Assim, a FENPROF exige que o Ministério da Educação “esclareça as direções das escolas sobre o que são, para que servem e quando deverão ser acionados serviços mínimos” e promete abordar o assunto na reunião que manterá esta quinta-feira com o Governo.
Os professores e trabalhadores não docentes parecem não estar preparados para ceder, no caso de as suas reivindicações não serem atendidas. Isto, dizem, apesar das tentativas de intimidação que são levadas a cabo em muitas escolas. André Pestana lembra o caso da professora Rosa Martins, que foi chamada a tribunal, pelo Ministério Público, por ter convocado duas concentrações pacíficas no último mês de janeiro. A docente da escola de Porto Salvo assegura que não houve obstrução ao trânsito, não houve qualquer sinal de violência ou sequer perturbação e a câmara de Oeiras confirma ter sido alertada para o protesto com a devida antecipação. “Não podemos deixar de achar que não é inocente”, resume do dirigente do S.TO.P!.

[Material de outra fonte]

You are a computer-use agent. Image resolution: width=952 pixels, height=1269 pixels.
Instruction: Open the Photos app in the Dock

Os vários sindicatos dos professores avançaram para tribunal contra os serviços mínimos, ainda antes da greve. Foram apresentadas providências cautelares, que não tiveram resposta em tempo útil. Está a ser preparado agora um recurso, que deverá ser entregue pela FNE (Federação Nacional de Educação), em nome de todos as estruturas sindicais que compões a plataforma (FNE, SIPE, ASPL, Fenprof, a FNE, PRÓ-ORDEM, SEPLEU, SINAPE, SINDEP e SPLIU), no Tribunal da Relação.

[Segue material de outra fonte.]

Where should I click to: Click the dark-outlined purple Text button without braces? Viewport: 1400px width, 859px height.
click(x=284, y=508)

O Ministério da Educação começou por solicitar serviços mínimos para a greve decretada pelo S.TO.P!, que começou no início de dezembro e decorre por tempo indeterminado. O tribunal arbitral decidiu favoravelmente em relação ao pedido da tutela. Para a greve de 2 de março na região Norte do país e de dia 3 na região Sul, convocadas pelos sindicatos da plataforma, o tribunal arbitral decretou igualmente serviços mínimos, apesar de o próprio Governo já ter desistido de os aplicar.